City takes reins in restoring Railyards | KOB 4

City takes reins in restoring Railyards

Megan Abundis
September 17, 2018 06:01 AM

ALBUQUERQUE, N.M. – The Albuquerque Railyards have always been an iconic spot in the city.


However, for the past decade, many of the buildings have sat untouched and in hazardous conditions.

City officials says taxpayers have been footing the bill to revive the Railyards over the past decade. An out-of-state contract to preserve and restore the historic buildings sat idle with no forward momentum.

Mayor Tim Keller said Sunday afternoon he plans to change that, with work potentially beginning as soon as next month.

“The Railyards is now Albuquerque’s again," Keller said.

On Sunday, he ended a six-year agreement with the out-of-state contractor. The city says work wasn’t progressing quick enough.

“This city has owned this facility for almost 10 years," said David Campbell, planning director for the city. "We have made very little progress in making it into the kind of community space it could be.”

So, an $8 million project is in the works to transform the buildings.

“We are going to ask our state Legislature for help and our new governor for help," Keller said. "We are going to go block by block in this property and work on every building one building one at a time.”

Keller said they plan to start with the 'Flu Shop' building, adjacent to the Railyard Market.

But first, major cleanup needs to happen. Safety issues are a big concern, and it's not only the broken glass, bricks and damaged roof, but dealing with health hazards.

“There are some areas where we have lead in the soil, some areas where we have petroleum-based products in the soil and we also have some asbestos in the construction materials," Campbell said. "Which used to be done routinely, but now we need to take it out.”

Then, more work on the building, including landscaping and security.
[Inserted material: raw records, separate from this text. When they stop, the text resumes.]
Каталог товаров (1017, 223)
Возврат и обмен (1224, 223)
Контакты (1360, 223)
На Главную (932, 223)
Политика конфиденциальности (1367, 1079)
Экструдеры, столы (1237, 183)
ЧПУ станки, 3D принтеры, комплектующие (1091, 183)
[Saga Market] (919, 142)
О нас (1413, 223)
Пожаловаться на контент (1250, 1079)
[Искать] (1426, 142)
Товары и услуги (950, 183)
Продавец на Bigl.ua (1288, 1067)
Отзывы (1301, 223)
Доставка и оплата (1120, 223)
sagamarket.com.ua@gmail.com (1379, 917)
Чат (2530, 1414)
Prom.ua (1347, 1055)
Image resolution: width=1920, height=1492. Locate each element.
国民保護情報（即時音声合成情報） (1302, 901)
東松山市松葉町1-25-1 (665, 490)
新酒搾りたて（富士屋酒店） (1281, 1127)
It's all in line with the master plan designs from a few years ago.

It's estimated the building won't be open to the public until winter of 2019.

“We will be lucky if we get that done in a year's time, but we have to take it one step at a time making it safe for the general public," Campbell said.

The city says the building will be used for Railyard Market overflow and public events on the weekends. During the day, it will be transformed into a workspace.

The property owner has also changed; SMG will be taking wedding rentals and other events.